- Opening Delimiter -
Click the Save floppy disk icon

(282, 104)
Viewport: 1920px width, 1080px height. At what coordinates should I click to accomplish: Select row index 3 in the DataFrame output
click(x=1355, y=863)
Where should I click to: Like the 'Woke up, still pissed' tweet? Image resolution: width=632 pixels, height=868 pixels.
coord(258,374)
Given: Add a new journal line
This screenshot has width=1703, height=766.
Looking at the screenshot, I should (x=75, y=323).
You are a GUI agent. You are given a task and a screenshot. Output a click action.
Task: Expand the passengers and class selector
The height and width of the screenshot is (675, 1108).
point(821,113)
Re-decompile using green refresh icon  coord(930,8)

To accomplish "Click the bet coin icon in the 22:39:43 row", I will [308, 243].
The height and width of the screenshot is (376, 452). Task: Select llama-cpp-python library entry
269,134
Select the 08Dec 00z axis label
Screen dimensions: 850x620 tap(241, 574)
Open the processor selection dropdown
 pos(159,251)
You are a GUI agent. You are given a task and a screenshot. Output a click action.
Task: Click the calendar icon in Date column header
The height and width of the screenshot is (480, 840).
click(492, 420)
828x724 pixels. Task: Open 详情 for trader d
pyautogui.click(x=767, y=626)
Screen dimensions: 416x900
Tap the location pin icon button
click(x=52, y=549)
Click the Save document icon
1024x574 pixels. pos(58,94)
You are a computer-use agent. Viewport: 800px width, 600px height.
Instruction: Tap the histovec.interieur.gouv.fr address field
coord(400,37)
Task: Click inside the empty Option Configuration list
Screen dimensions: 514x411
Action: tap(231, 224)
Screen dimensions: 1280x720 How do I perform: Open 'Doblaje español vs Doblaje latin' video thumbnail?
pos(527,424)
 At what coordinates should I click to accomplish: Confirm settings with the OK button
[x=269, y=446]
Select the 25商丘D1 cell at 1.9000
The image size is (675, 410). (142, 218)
- Closing Delimiter -
• [Exercise prompt] Please give the records again exactly as they are.

• [Solution]
Click the Save floppy disk icon

(282, 104)
Viewport: 1920px width, 1080px height. At what coordinates should I click to accomplish: Select row index 3 in the DataFrame output
click(x=1355, y=863)
Where should I click to: Like the 'Woke up, still pissed' tweet? Image resolution: width=632 pixels, height=868 pixels.
coord(258,374)
Given: Add a new journal line
This screenshot has width=1703, height=766.
Looking at the screenshot, I should (x=75, y=323).
You are a GUI agent. You are given a task and a screenshot. Output a click action.
Task: Expand the passengers and class selector
The height and width of the screenshot is (675, 1108).
point(821,113)
Re-decompile using green refresh icon  coord(930,8)

To accomplish "Click the bet coin icon in the 22:39:43 row", I will [308, 243].
The height and width of the screenshot is (376, 452). Task: Select llama-cpp-python library entry
269,134
Select the 08Dec 00z axis label
Screen dimensions: 850x620 tap(241, 574)
Open the processor selection dropdown
 pos(159,251)
You are a GUI agent. You are given a task and a screenshot. Output a click action.
Task: Click the calendar icon in Date column header
The height and width of the screenshot is (480, 840).
click(492, 420)
828x724 pixels. Task: Open 详情 for trader d
pyautogui.click(x=767, y=626)
Screen dimensions: 416x900
Tap the location pin icon button
click(x=52, y=549)
Click the Save document icon
1024x574 pixels. pos(58,94)
You are a computer-use agent. Viewport: 800px width, 600px height.
Instruction: Tap the histovec.interieur.gouv.fr address field
coord(400,37)
Task: Click inside the empty Option Configuration list
Screen dimensions: 514x411
Action: tap(231, 224)
Screen dimensions: 1280x720 How do I perform: Open 'Doblaje español vs Doblaje latin' video thumbnail?
pos(527,424)
 At what coordinates should I click to accomplish: Confirm settings with the OK button
[x=269, y=446]
Select the 25商丘D1 cell at 1.9000
The image size is (675, 410). (142, 218)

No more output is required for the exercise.